El clima del lugar es muy cálido y húmedo. Proponemos plantas de agua en todo el techo que forman parte integral del concepto bioclimático en varios aspectos. El agua en el cual crecen las plantas como el arroz, es al mismo tiempo aislación térmica. Además, gracias al proceso de evaporación del agua se genera frío que es aprovechado para refrescar las fachadas de los estudios. Finalmente, las plantas colgadas en la facha producen sombra en las zonas de los estudios que quedan expuestas directamente al sol.
¿Cómo describirían el resultado de este proyecto enmarcado en el trabajo que realizan de modo habitual como estudio arquitectónico?
Para nosotros es muy importante trabajar en diferentes escalas y en diferentes topologías de edificios, sean públicos, institucionales o privados con diferentes problemáticas arquitectónicas. Por eso participamos constantemente en concursos de arquitectura, aunque sabemos que la probabilidad de ganar por diferentes motivos es relativamente baja.

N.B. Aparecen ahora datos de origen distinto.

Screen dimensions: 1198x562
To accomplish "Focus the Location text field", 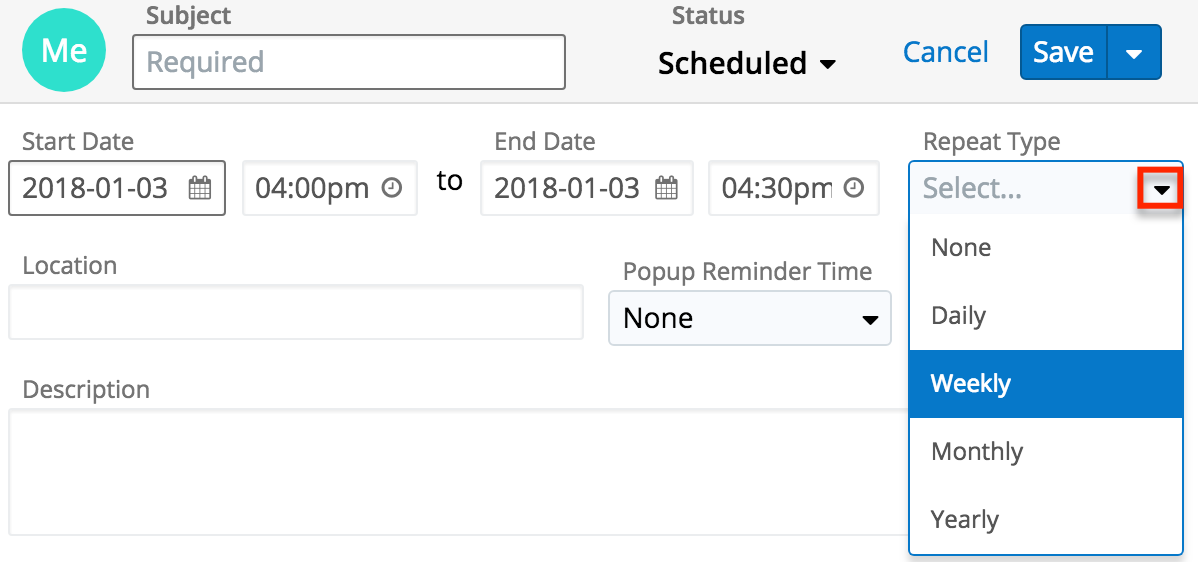I will click(296, 313).
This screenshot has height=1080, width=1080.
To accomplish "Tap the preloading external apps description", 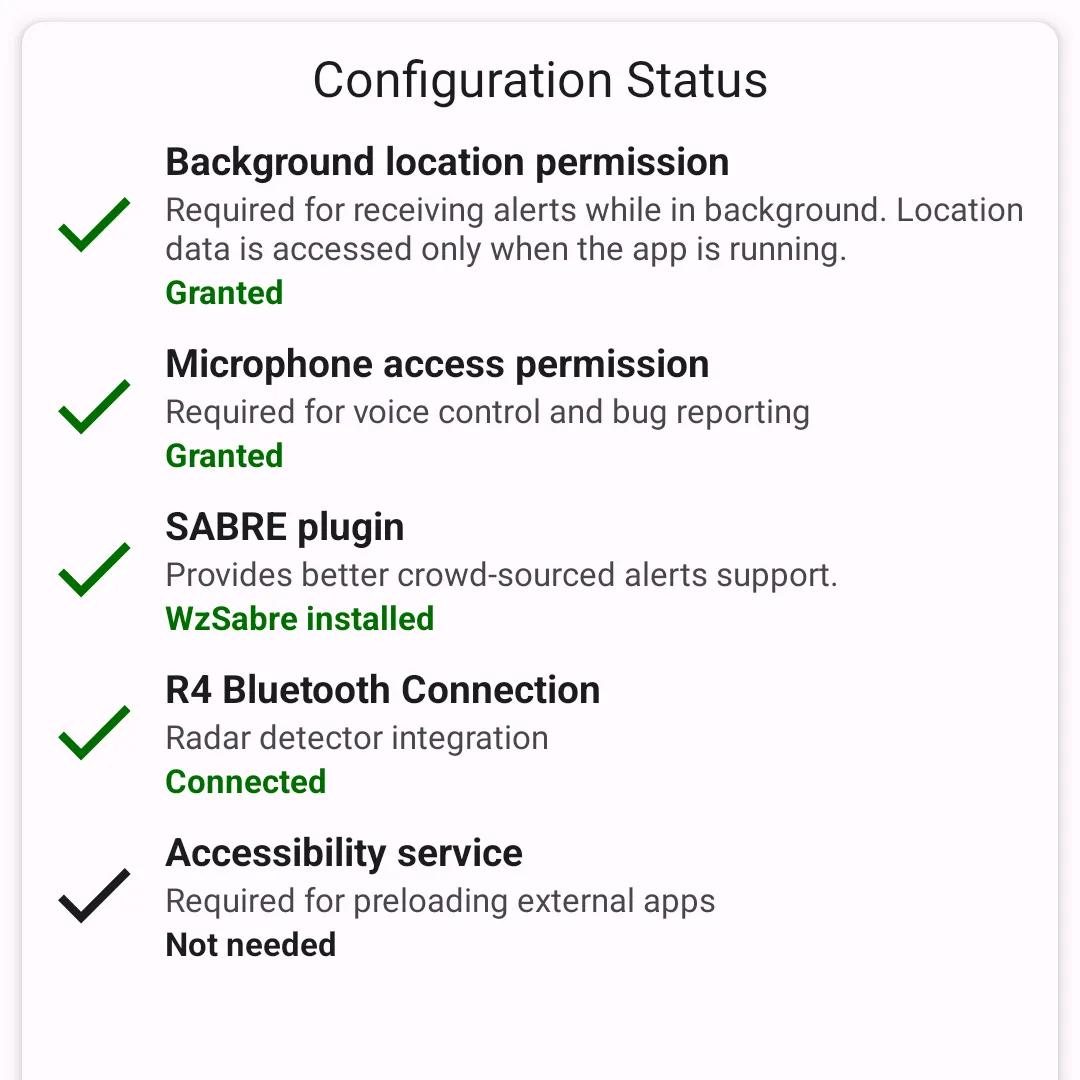I will (x=440, y=901).
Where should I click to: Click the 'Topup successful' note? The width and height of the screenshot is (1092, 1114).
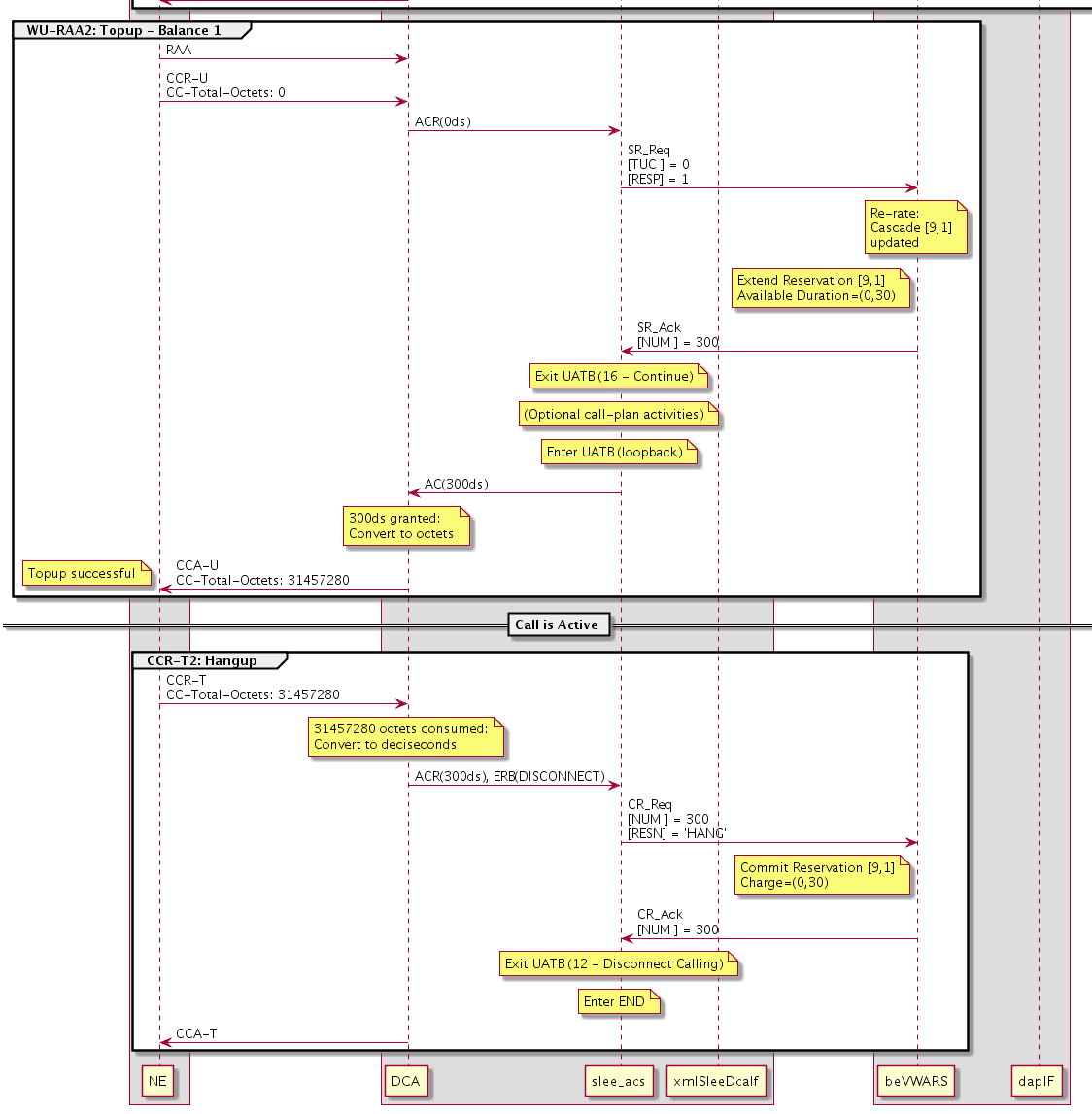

¿Cuál es su opinión acerca de la evolución hacia la construcción en altura que esta experimentando Santiago?
Fundamentalmente no tenemos ningún problema con que una ciudad se expanda hacia arriba, eso refleja su enorme crecimiento como está pasando en Santiago.
¿Qué opinan de la manera en que en nuestro país se enfoca el tema de la “vivienda social”?
En nuestra opinión Chile es un país ejemplar en el tema de la vivienda social en Latinoamérica y, generalmente, vemos muy positivo este desarrollo. Lamentablemente aún no hemos tenido la oportunidad de hacer un proyecto en este sector, aunque nos gustaría mucho meternos en el tema y desarrollar un proyecto de vivienda social.